Rozmaitości
Terapia ruchu rozwijającego Weroniki Sherborne

Terapia ruchu rozwijającego Weroniki Sherborne

To kolejny rodzaj zajęć stosowany w przedszkolach, świetlicach środowiskowych, ośrodkach terapii i wielu innych placówkach w Polsce oraz na świecie.

Metoda wzięła swoją nazwę od nazwiska jej twórczyni - ang. fizjoterapeutki W. Sherborne. Sama nazwa terapii „ruch rozwijający“ wyraża główną ideę tej metody, jaką jest posługiwanie się aktywnością jako narzędziem wspomagania rozwoju psychoruchowego dziecka.

Metoda opiera się na ćwiczeniach w relacji z drugą osobą. Poprzez odpowiednio dobrany i świadomie uporządkowany system ćwiczeń rozwijana jest świadomość własnego ciała, świadomość przestrzeni i działania w niej, umiejętność dzielenia owej przestrzeni z innymi ludźmi, zdolność nawiązywania kontaktu z nimi. Udział dziecka w zajęciach korzystnie wpływa na rozwój ruchowy, poznawczy, emocjonalny i społeczny ćwiczącego.

Metodę można stosować indywidualnie – z jednym dzieckiem – lub grupowo. Preferowane są jednak zajęcia grupowe (6-14 osób), gdyż zapewniają lepszy kontakt z innymi dziećmi. Wiek uczestników jest nieograniczony. Zajęcia muszą odbywać się jednak systematycznie, minimum raz w tygodniu, trwając około godziny. Początkowo mogą być krótsze (20-30 min), zależnie od samopoczucia i możliwości dzieci. Warto pamiętać również o odpowiednich warunkach lokalowych: przestrzeni, własciwym podłożu (najlepiej parkiet), świeżym powietrzu. Nie potrzeba żadnych urządzeń lub pomocy do ćwiczeń. Czasami wskazane są materace lub koce. Ćwiczyć należy boso, bo to zapewnia najlepszy kontakt z podłogą.

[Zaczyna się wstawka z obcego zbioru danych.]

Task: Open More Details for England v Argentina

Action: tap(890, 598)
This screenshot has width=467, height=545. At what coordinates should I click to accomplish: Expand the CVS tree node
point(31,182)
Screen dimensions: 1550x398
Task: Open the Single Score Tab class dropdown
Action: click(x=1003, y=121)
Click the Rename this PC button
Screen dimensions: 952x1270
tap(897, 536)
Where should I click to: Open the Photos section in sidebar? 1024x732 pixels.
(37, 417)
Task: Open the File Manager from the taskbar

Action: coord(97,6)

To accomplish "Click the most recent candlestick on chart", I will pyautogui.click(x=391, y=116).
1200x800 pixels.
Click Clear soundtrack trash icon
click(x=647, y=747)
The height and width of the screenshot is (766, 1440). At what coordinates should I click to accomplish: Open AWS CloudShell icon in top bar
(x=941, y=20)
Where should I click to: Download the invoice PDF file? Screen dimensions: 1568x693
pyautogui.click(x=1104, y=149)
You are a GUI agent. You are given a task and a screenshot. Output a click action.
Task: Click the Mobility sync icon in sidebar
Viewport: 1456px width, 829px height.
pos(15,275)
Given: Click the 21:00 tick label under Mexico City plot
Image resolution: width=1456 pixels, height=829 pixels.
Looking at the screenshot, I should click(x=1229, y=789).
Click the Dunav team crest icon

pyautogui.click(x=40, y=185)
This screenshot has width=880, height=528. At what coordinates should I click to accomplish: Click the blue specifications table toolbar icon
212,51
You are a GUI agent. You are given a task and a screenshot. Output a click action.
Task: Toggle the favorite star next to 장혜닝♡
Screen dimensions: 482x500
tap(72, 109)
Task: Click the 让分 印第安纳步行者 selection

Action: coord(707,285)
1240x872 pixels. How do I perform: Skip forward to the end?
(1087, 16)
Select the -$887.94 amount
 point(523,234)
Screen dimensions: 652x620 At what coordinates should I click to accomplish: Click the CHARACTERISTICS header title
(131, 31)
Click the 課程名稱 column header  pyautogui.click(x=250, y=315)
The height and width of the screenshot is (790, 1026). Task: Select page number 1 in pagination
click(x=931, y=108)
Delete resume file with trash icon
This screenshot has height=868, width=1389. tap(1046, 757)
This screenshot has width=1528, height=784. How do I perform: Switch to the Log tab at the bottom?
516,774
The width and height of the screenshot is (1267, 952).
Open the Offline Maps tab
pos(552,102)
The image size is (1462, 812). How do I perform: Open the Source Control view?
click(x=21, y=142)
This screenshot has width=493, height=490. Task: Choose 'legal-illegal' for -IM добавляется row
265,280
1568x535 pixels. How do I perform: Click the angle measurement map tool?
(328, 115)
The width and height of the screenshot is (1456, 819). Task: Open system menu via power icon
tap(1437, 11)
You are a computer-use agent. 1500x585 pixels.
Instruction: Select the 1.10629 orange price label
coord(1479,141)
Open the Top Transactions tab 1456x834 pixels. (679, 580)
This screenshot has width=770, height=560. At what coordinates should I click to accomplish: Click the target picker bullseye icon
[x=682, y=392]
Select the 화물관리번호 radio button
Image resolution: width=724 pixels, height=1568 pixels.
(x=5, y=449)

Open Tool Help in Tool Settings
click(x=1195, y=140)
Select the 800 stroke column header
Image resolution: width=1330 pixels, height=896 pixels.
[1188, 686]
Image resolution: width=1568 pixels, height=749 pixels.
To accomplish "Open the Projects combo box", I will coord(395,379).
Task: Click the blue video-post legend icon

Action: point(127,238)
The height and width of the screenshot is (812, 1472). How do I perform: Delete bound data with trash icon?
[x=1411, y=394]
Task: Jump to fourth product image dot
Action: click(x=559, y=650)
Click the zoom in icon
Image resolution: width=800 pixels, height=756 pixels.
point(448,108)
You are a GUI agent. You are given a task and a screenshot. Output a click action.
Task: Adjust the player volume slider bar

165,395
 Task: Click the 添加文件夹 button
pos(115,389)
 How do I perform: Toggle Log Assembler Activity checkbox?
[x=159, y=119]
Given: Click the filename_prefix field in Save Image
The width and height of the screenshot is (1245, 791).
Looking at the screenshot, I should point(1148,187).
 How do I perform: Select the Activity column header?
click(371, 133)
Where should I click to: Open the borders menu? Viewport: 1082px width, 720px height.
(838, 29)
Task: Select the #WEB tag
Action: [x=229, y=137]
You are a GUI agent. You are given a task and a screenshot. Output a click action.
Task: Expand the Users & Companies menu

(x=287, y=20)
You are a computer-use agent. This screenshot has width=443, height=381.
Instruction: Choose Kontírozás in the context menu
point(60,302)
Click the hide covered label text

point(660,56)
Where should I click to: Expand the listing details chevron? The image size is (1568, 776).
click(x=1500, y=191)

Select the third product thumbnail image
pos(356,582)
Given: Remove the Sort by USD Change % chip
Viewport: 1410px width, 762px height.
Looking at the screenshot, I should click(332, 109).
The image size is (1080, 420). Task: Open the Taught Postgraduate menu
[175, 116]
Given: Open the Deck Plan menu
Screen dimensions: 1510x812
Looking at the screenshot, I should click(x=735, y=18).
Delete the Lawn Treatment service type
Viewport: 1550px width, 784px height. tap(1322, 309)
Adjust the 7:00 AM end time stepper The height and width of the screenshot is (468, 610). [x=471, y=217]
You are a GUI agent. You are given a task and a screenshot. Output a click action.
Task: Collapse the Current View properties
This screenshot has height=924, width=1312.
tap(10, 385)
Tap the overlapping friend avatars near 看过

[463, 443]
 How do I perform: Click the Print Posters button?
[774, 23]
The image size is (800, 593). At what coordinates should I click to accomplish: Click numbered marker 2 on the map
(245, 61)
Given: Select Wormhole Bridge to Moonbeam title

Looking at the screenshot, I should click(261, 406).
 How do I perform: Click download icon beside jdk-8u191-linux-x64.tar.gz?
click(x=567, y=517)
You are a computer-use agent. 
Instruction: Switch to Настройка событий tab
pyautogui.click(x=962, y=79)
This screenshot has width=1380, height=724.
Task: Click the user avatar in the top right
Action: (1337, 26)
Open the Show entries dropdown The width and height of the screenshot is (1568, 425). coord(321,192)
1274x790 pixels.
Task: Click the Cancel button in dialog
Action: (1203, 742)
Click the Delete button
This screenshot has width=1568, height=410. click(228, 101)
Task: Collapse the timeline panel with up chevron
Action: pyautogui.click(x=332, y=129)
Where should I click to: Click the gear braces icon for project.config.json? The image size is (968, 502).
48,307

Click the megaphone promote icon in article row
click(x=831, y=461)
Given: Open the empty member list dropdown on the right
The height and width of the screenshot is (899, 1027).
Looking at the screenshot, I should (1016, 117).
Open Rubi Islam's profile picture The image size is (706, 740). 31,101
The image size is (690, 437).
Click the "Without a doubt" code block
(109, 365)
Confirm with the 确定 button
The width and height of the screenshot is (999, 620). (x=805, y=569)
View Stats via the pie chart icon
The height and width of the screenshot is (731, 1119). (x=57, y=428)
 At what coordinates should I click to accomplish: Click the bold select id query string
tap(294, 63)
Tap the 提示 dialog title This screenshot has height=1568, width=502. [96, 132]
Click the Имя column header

Metodę W. Sherborne można zaliczyć do niewerbalnych treningów interpersonalnych. Zajęcia w grupie są szansą na zdobywanie i wzbogacanie doświadczeń społecznych. Mogą pomóc dziecku w nauce bycia z innymi: zarówno dziećmi, jak i dorosłymi. Uczą czerpania satysfakcji z różnych form kontaktów społecznych. Praca w grupie staje się okazją do znalezienia się w różnych relacjach z innymi ludźmi, z jednej strony do odważenia się na bycie silnym i na zaopiekowanie się innymi, z drugiej zaś na poddanie się ich opiece, zaufanie im. Aby stało się to możliwe, musimy zadbać o właściwy klimat w grupie, zapewnić poczucie bezpieczeństwa, pomóc wypracować wzajemne zaufanie, spróbować osiągnąć taki stopień integracji grupy, dzięki któremu dzieci współpracowałyby ze sobą, były aktywne, podejmowały wspólne działanie.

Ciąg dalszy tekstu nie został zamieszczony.